I'm not sure what car games LE played as a kid, but on our honeymoon he started up a vicious game of punch buggy, a game with which I assume most everyone is familiar. We drove from Seattle to San Diego and by the time we arrived I had a delightful bruise on my left arm (let's just say LE is competitive and I suck at this game). The tradition continues, primarily when we're on vacation. This past weekend, we were on a short vacation so we had to play. This time I almost kept it close. Our friends were appalled.

6/09/2005 08:42:00 AM  
Blogger Twyla said...

This post made me smile. The two family car things I remember:

Dad's incredible, superhero ability to stretch his arm way back to the back of the station wagon to smack an offender

singing "99 bottles of beer on the wall...

6/09/2005 08:51:00 AM  
Anonymous Anonymous said...

I'm saving zip for my next long car ride with other humans. I always love to hear your story of the amish zip upset. I love me a good long car ride.

More randomly, this post makes me think of:

-We played the standard license plates from states other than our home state game. It was kind of a group effort more than a game, the person riding shotgun had to enter the states in the notebook. When we went to Colorado one time, we finally got all 49 contiguous states. We never got a Hawaii in all those years.

-When my Grandma came with us on long car rides, she always brought Pearson drops. She loved the coffee ones even though, despite being a good Norwegian, she didn't like coffee.

-One of my favorite car ride memories is shortly after Huck Finn and I met we drove to a party in the rural part of the state. His best friend's parents live in a beautiful old house that was a stop on the underground railroad with the hidden rooms still intact. After dinner, a big bonfire, hiking around their many acre property, and sitting out on the porch for several hours, we drove back in the middle of the night and we could see the glow of the big city and the suburbs most of the way back, even though we were in country pitch darkness except for millions of stars.
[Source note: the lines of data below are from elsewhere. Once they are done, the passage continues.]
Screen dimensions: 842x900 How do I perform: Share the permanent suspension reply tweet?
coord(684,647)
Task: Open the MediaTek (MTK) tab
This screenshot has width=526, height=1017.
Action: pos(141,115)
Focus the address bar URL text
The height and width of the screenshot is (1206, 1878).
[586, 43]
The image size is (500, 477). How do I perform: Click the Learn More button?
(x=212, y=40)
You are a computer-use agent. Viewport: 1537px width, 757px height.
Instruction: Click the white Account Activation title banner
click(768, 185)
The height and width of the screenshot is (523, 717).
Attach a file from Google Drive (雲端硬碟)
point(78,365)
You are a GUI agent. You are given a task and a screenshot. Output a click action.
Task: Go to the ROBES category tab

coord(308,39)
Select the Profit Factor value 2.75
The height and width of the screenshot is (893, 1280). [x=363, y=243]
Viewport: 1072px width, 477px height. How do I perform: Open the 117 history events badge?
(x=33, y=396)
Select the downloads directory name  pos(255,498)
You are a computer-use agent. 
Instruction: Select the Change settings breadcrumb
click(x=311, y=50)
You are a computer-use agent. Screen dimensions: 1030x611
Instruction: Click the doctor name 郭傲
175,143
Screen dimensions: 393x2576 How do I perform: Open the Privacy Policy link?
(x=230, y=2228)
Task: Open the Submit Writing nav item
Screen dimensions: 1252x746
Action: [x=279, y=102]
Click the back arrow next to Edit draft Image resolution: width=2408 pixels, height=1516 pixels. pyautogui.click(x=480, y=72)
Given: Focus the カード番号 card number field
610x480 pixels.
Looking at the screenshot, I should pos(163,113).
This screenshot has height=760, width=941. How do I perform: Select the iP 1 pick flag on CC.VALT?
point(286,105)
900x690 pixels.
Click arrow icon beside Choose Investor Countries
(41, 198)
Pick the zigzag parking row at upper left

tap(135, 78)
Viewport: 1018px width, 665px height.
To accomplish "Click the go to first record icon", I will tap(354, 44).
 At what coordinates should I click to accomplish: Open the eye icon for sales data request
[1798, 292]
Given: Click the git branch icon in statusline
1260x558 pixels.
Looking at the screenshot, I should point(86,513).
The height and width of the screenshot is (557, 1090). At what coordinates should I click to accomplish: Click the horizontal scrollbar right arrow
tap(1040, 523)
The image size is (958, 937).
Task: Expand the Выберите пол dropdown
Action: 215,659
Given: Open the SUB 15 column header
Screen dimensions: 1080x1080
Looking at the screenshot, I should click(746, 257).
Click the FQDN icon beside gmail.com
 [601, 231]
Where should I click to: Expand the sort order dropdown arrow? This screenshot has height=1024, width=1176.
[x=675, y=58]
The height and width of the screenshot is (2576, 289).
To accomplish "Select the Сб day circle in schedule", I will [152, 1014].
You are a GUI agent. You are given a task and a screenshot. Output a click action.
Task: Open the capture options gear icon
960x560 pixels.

I'm going to have to invent airport zip or sin city zip for vacation this year - SuperGenius

6/09/2005 09:17:00 AM  
Blogger Peggasus said...

When the snow and wind blows sideways during winter storms in central Illinois, straight across I-57 from Champaign to Chicago, we count the cars that skid off the road. Once we got as high as 103. That's about 1 car per mile.

6/09/2005 02:55:00 PM  
Blogger Guy said...

I grew up a stone's throw from I-80 on the Illinois-Indiana border. I know exactly what you mean.